» Problem to solve
Collect every line in the rows below that contains the word "icon" and copy each one out. Only an exact case match counts.

(Excerpt from a dataset)
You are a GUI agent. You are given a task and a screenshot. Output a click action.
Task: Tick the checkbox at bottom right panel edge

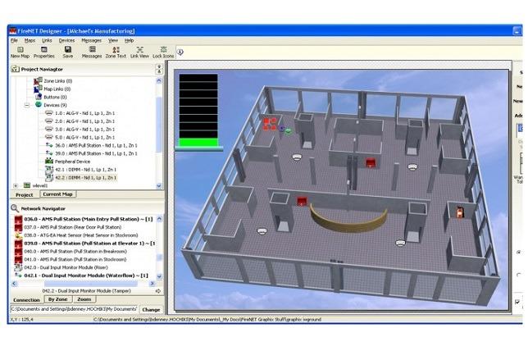point(517,302)
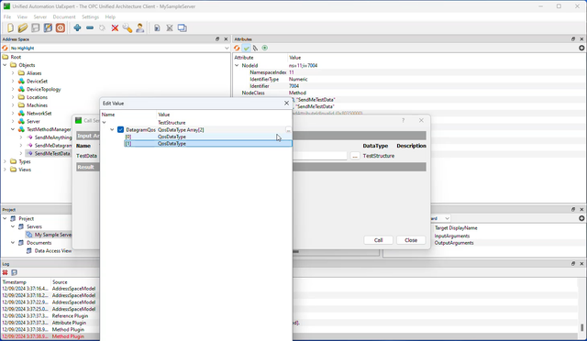Open the Settings menu
The width and height of the screenshot is (587, 341).
coord(90,17)
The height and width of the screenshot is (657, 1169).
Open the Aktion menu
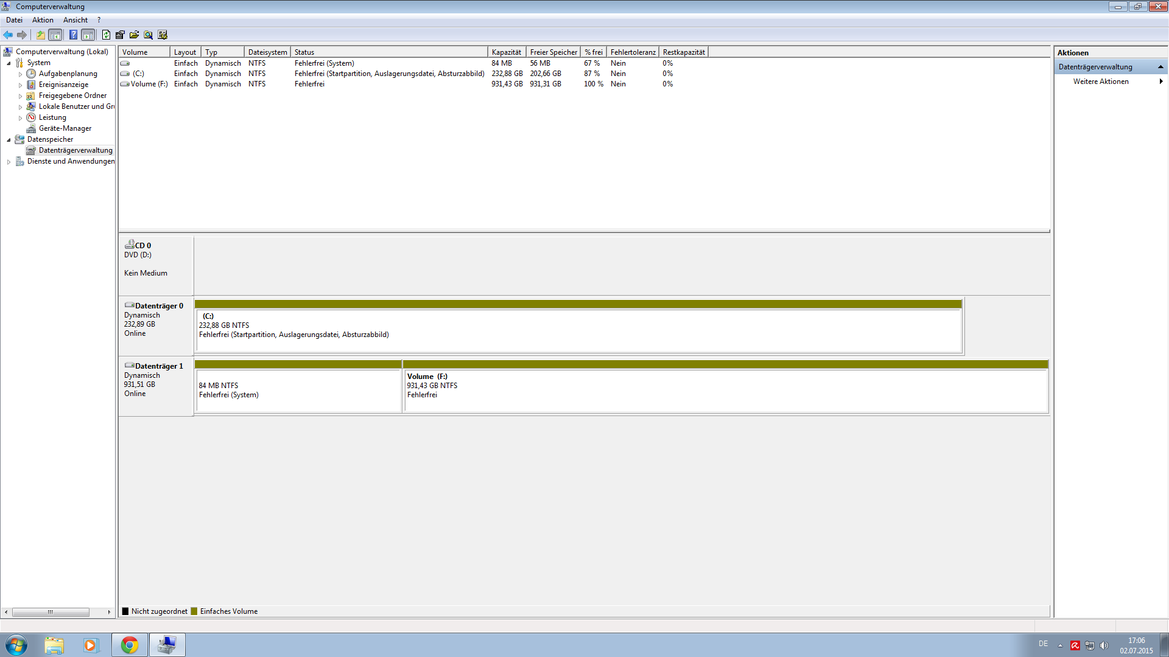(43, 20)
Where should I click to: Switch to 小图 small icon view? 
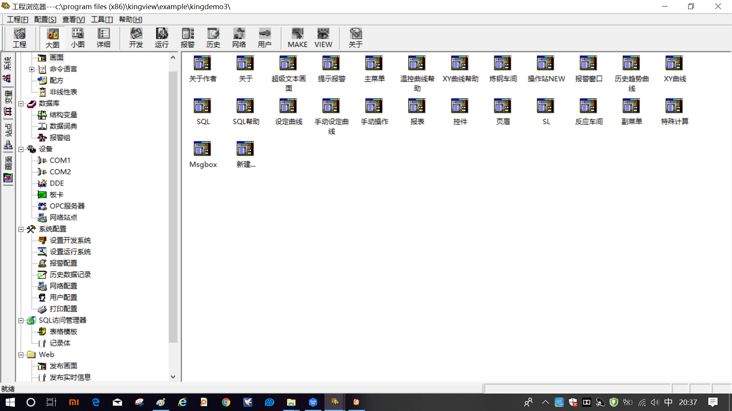pos(77,38)
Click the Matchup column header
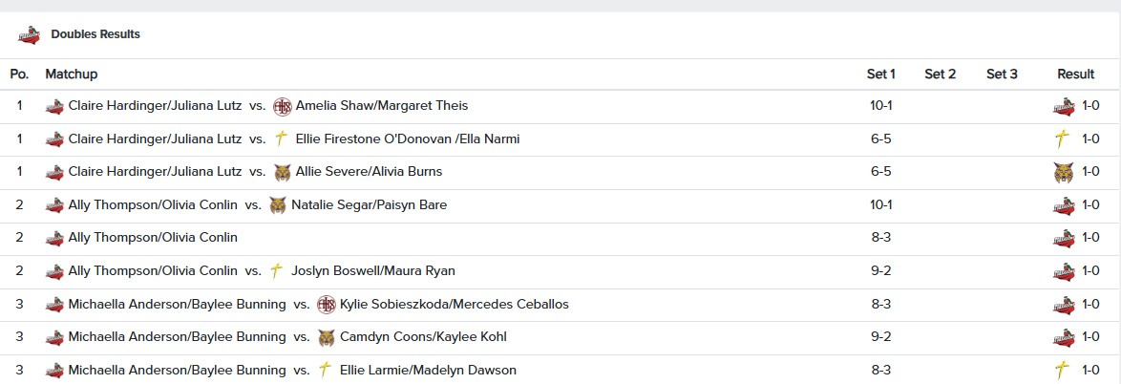 71,75
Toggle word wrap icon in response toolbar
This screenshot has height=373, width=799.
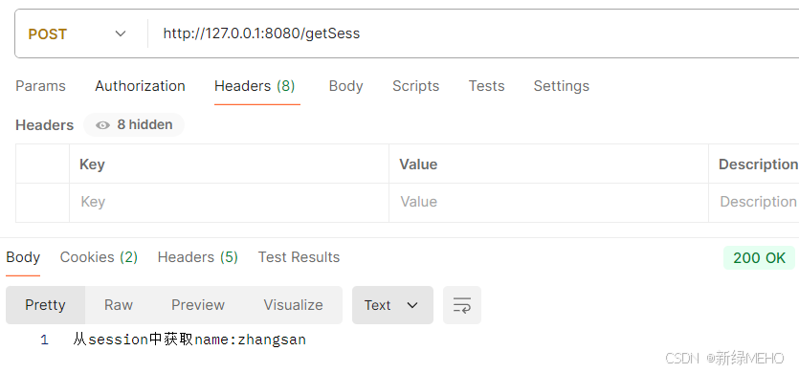pyautogui.click(x=461, y=305)
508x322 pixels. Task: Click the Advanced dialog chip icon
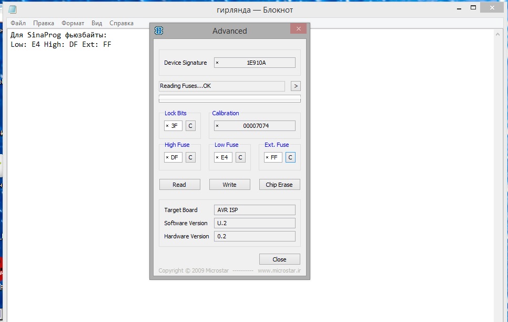[x=158, y=31]
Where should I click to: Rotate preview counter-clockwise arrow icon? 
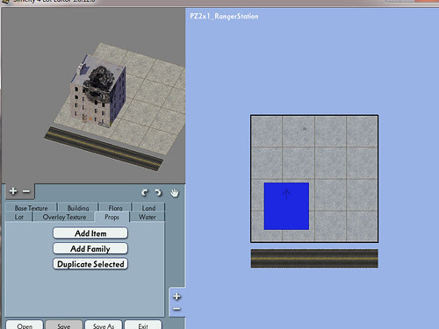pos(145,193)
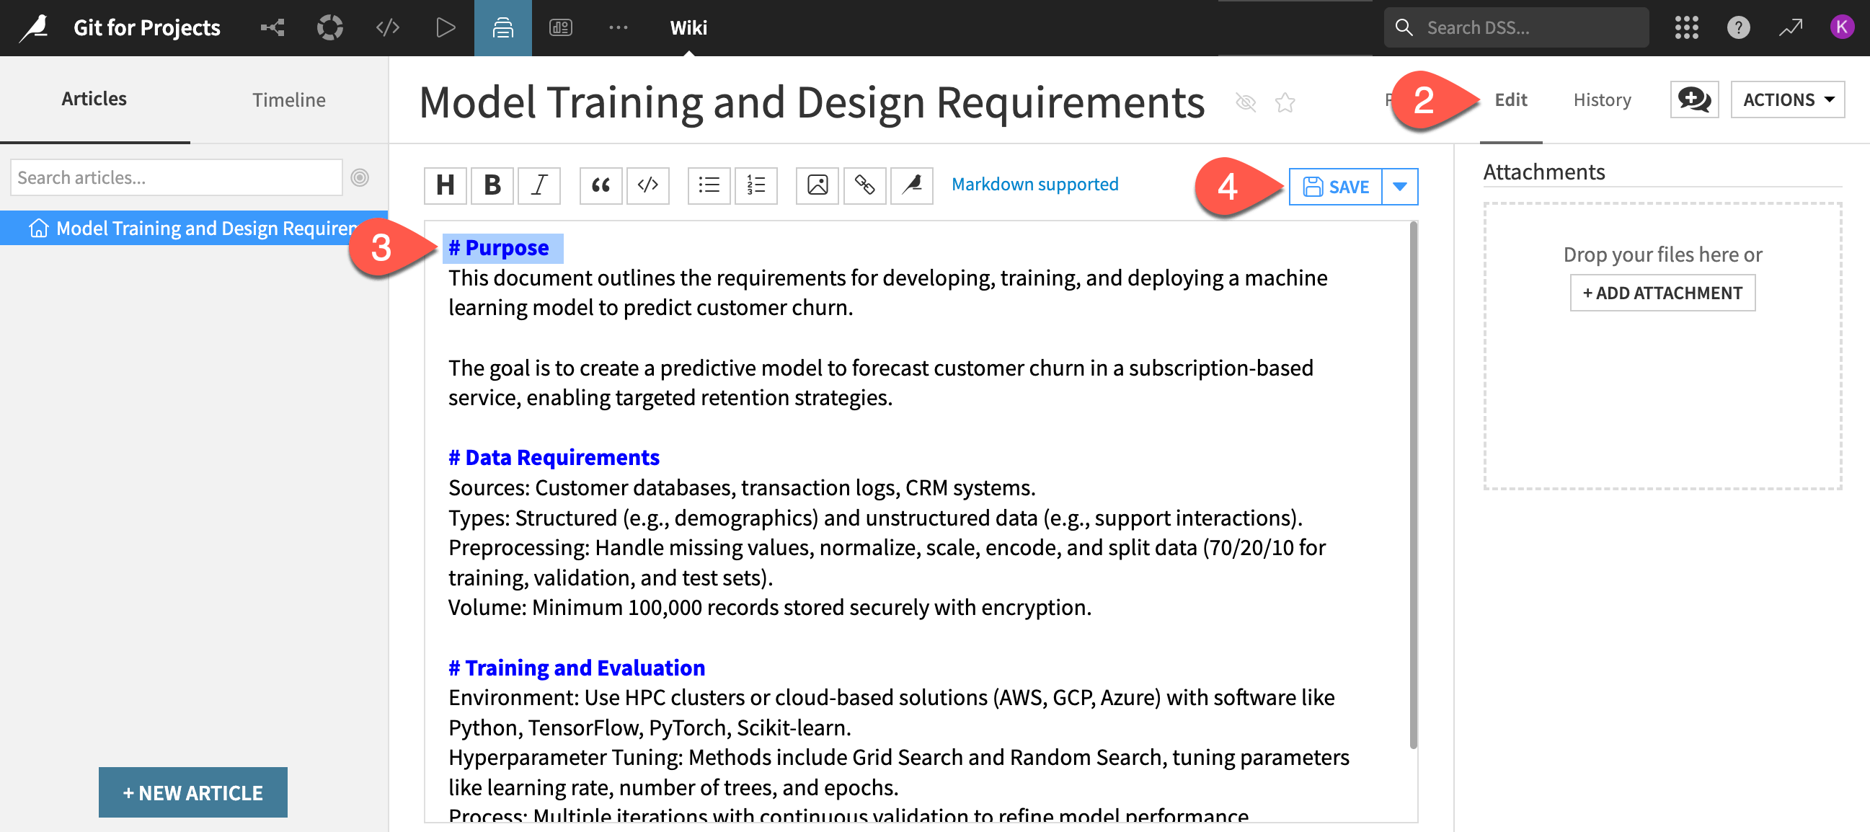This screenshot has width=1870, height=832.
Task: Search articles input field
Action: click(x=176, y=177)
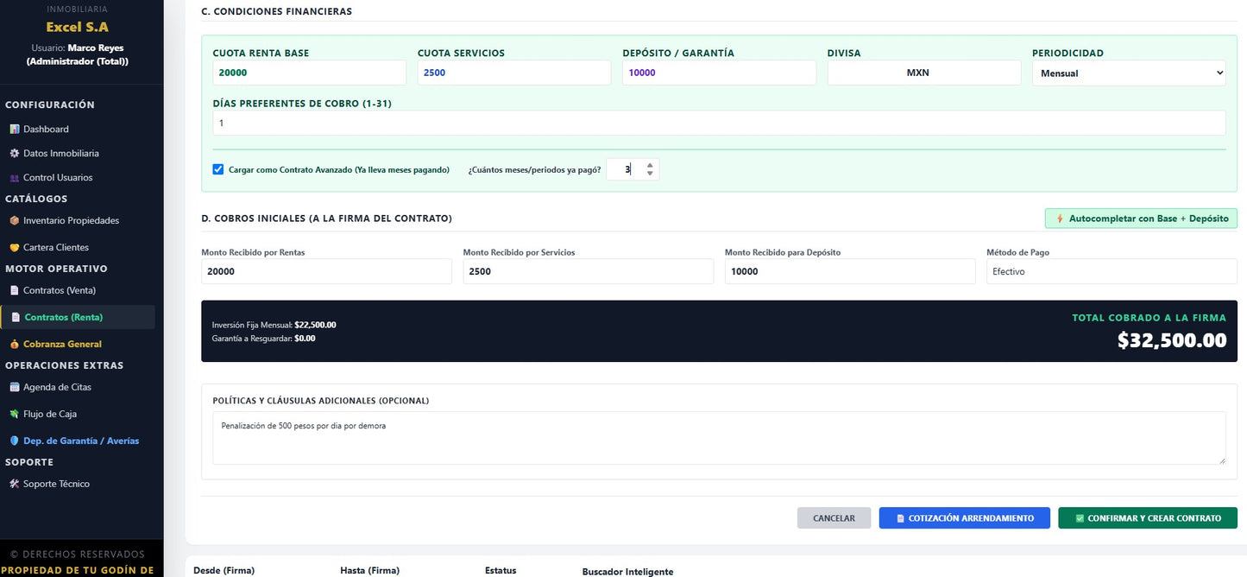This screenshot has width=1247, height=577.
Task: Click the Soporte Técnico tools icon
Action: (x=14, y=485)
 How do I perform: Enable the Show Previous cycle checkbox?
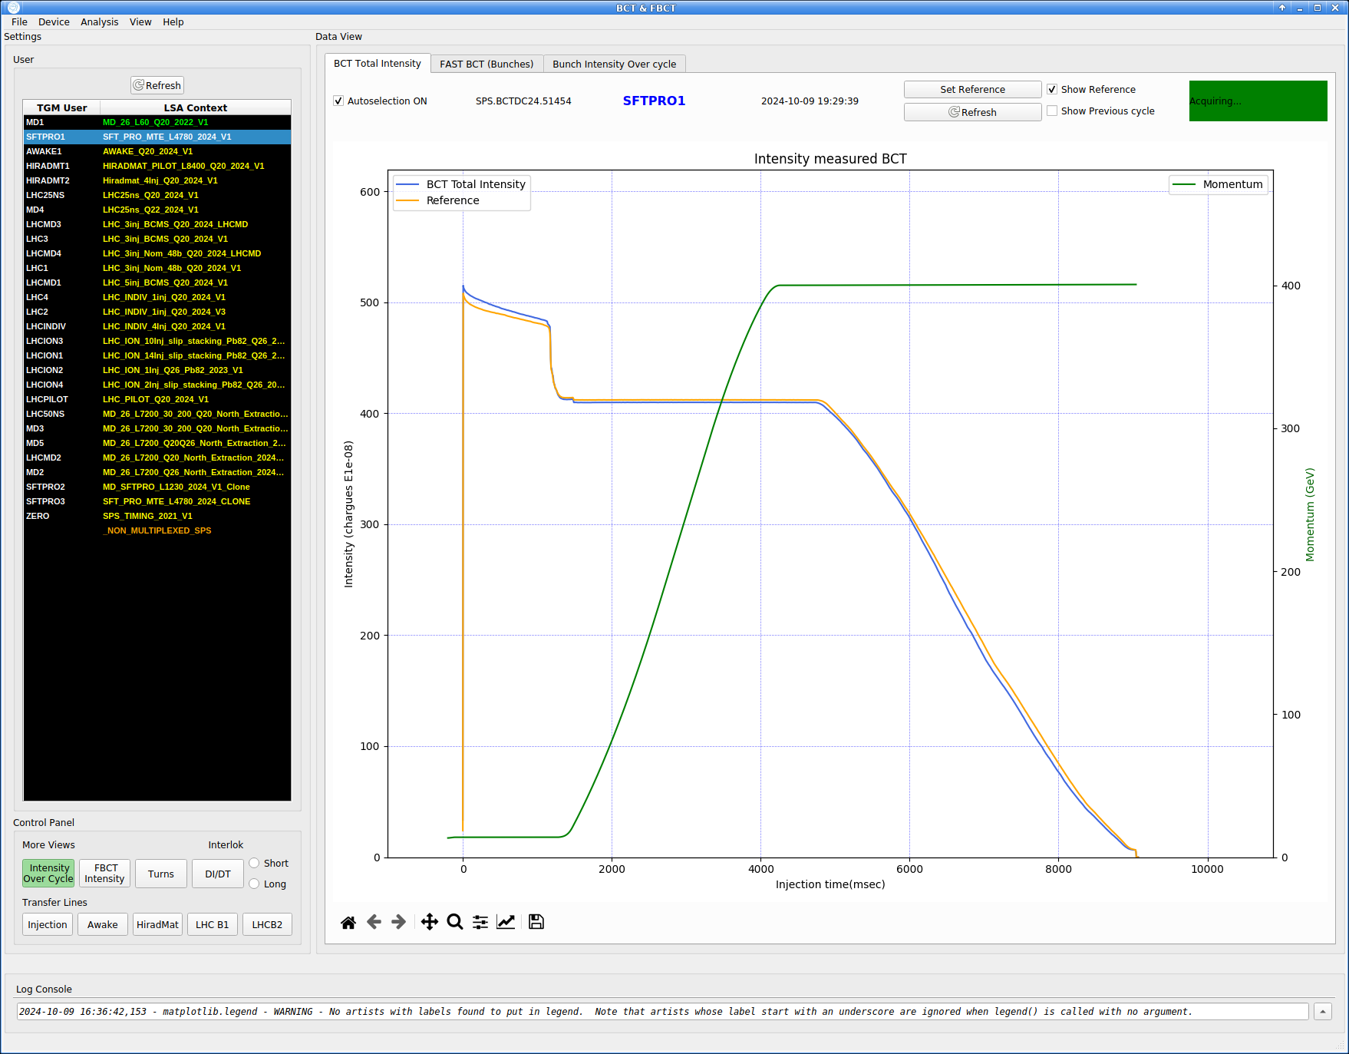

» Final answer
Where should I click to: Switch to 小图 small icon view? 
Toggle word wrap icon in response toolbar
508x322 pixels. Task: Click the Advanced dialog chip icon
Where should I click to: Rotate preview counter-clockwise arrow icon? 
Task: Click the Soporte Técnico tools icon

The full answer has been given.